Wood was quoted in this period as stating, "All the good ideas I've ever had came to me while I was milking a cow.

This Depression-era understanding of the painting as a depiction of an realistically. American scene prompted the first well-known parody, a 1942 photo by Gordon Parks of cleaning woman Ella Watson, shot in Washington, D.C.

Wednesday, September 8, 2010


A core group of young realists, Claude Monet, Pierre-Augusta Renoir, Alfred Sisley, and Frederic Bazille, who had studied under Charles Gleyre, became friends and often painted together.

They soon were joined by Camille Pissarro, Paul Cézanne, and Armand Guillaumin.
In an atmosphere of change as Emperor Napoleon III rebuilt Paris and waged war, the Academic des Beaux-Arts dominated the French art scene in the middle of the 19th century.

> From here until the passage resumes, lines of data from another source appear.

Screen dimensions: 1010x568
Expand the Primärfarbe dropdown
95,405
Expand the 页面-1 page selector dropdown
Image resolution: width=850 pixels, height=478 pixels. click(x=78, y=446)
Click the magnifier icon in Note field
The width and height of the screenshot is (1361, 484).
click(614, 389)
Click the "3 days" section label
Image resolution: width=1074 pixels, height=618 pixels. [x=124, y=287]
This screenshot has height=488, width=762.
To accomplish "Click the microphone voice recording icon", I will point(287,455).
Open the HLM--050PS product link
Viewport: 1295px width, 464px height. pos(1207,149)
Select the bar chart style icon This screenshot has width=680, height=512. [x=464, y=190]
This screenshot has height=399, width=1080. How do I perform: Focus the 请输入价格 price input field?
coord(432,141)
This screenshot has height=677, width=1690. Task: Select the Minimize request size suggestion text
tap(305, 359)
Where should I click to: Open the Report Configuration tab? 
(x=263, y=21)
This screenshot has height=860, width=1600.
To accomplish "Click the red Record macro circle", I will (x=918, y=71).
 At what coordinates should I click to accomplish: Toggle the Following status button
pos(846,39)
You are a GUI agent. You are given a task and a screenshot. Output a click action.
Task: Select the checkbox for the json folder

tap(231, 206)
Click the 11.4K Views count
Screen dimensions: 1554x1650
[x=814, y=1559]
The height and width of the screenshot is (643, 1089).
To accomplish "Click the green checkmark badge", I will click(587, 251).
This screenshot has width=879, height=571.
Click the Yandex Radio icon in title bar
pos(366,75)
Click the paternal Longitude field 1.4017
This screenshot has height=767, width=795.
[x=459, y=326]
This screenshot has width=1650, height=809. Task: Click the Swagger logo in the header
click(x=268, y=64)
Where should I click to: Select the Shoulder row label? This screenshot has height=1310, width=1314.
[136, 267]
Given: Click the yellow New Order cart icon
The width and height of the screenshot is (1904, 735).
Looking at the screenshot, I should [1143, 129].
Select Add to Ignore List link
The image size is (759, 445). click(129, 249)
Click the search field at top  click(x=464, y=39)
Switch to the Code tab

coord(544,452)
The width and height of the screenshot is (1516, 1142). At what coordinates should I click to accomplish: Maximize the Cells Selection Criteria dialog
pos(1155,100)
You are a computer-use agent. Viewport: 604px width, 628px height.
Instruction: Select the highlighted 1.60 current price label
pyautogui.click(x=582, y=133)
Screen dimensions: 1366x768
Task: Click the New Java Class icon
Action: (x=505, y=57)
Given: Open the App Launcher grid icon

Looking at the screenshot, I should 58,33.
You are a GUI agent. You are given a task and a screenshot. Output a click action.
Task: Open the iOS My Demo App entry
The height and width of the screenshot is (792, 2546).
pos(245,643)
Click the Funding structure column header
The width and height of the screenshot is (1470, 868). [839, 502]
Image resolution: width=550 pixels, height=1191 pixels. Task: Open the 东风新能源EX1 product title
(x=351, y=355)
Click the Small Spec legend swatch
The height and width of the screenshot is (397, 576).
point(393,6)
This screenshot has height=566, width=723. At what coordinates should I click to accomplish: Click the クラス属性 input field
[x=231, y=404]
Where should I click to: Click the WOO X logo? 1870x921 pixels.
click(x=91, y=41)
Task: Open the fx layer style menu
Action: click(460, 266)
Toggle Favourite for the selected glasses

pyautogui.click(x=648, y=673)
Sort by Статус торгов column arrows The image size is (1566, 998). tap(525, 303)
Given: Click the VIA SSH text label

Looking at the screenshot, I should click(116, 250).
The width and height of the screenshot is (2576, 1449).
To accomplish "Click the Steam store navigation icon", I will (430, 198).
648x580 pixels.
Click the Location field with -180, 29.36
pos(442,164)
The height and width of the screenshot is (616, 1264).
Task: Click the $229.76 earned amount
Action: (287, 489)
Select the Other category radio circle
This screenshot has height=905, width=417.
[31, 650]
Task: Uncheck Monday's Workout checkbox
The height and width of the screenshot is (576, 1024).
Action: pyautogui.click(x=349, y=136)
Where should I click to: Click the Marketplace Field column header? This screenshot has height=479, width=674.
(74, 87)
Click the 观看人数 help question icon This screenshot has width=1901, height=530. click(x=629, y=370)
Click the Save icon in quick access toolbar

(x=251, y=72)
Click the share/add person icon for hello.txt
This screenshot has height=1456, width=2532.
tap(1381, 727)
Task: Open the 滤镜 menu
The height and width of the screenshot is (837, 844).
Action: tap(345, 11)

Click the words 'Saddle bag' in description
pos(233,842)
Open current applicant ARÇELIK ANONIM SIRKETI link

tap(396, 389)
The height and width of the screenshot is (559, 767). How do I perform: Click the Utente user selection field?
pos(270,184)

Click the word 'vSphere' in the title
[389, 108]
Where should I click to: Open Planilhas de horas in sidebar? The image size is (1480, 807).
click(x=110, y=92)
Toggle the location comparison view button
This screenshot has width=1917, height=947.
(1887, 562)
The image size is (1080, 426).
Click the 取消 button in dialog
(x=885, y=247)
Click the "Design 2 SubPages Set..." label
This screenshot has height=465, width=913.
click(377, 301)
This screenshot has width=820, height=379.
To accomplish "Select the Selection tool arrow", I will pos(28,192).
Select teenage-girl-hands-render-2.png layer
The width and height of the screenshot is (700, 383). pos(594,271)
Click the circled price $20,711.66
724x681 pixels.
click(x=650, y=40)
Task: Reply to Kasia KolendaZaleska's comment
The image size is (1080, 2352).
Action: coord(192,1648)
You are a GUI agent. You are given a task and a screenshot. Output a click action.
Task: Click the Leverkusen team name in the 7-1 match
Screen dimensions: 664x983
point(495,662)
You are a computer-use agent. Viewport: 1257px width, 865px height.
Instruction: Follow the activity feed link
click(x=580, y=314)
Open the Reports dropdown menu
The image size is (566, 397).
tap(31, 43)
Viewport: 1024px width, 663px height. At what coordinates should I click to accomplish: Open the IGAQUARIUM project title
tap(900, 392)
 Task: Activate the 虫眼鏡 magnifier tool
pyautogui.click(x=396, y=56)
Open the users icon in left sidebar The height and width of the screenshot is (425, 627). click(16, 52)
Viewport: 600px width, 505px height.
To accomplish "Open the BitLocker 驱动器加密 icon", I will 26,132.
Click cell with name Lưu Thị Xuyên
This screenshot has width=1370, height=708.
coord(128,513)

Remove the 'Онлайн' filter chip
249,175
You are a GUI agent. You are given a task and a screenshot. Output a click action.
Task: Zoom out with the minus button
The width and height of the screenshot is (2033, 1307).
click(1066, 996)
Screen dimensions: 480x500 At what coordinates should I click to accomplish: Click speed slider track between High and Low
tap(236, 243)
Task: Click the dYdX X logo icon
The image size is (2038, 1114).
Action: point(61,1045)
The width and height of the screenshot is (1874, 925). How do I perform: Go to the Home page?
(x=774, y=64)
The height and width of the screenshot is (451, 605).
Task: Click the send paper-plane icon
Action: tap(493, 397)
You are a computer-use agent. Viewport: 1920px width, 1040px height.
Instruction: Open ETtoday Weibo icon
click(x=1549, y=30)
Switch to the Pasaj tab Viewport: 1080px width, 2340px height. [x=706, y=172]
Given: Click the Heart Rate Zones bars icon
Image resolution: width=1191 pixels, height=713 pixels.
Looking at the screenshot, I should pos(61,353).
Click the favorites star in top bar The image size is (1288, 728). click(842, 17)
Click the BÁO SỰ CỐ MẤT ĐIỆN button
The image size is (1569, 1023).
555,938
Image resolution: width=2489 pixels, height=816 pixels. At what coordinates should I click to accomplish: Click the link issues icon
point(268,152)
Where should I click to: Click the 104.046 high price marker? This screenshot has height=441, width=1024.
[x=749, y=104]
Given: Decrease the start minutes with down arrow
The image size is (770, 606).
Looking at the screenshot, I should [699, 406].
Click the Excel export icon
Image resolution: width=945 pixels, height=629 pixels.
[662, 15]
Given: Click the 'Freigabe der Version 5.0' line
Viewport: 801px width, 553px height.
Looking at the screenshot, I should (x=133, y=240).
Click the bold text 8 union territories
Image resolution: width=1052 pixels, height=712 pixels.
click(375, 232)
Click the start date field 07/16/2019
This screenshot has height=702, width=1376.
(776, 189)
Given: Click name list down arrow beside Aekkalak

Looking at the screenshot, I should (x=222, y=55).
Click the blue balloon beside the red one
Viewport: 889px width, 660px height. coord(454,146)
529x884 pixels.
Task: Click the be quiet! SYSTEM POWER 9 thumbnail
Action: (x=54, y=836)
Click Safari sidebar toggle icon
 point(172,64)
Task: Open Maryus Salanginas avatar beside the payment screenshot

The Academic was the upholder of traditional standards for French painting, both in content and style.

Historical subjects, religious themes, and portraits were valued ,and the Academic preferred carefully finished images which mirrored reality when examined closely.
Color was sober and conservative, and the traces of brush strokes were suppressed, concealing the artist's personality, emotions, and working techniques.

The Academic held an annual, juried art show, the Salon de Paris, and artists whose work displayed in the show won prizes, garnered commissions, and enhanced their prestige.

The standards of the juries reflected the values of the Academic, represented by the highly polished works of such artists as Jean-Leon Gerome and Alexander Cabanel.
They were more interested in painting landscape and contemporary life than in recreating scenes from history.

Each year, they submitted their art to the Salon, only to see the juries reject their best efforts in favor of trivial works by artists working in the approved style.

In 1863, the jury rejected The Luncheon on the Grass by Eduard Mamet primarily because it depicted a nude woman with two clothed men at a picnic.
While nudes were routinely accepted by the Salon when featured in historical and allegorical paintings, the jury condemned Manet for placing a realistic nude in a contemporary setting.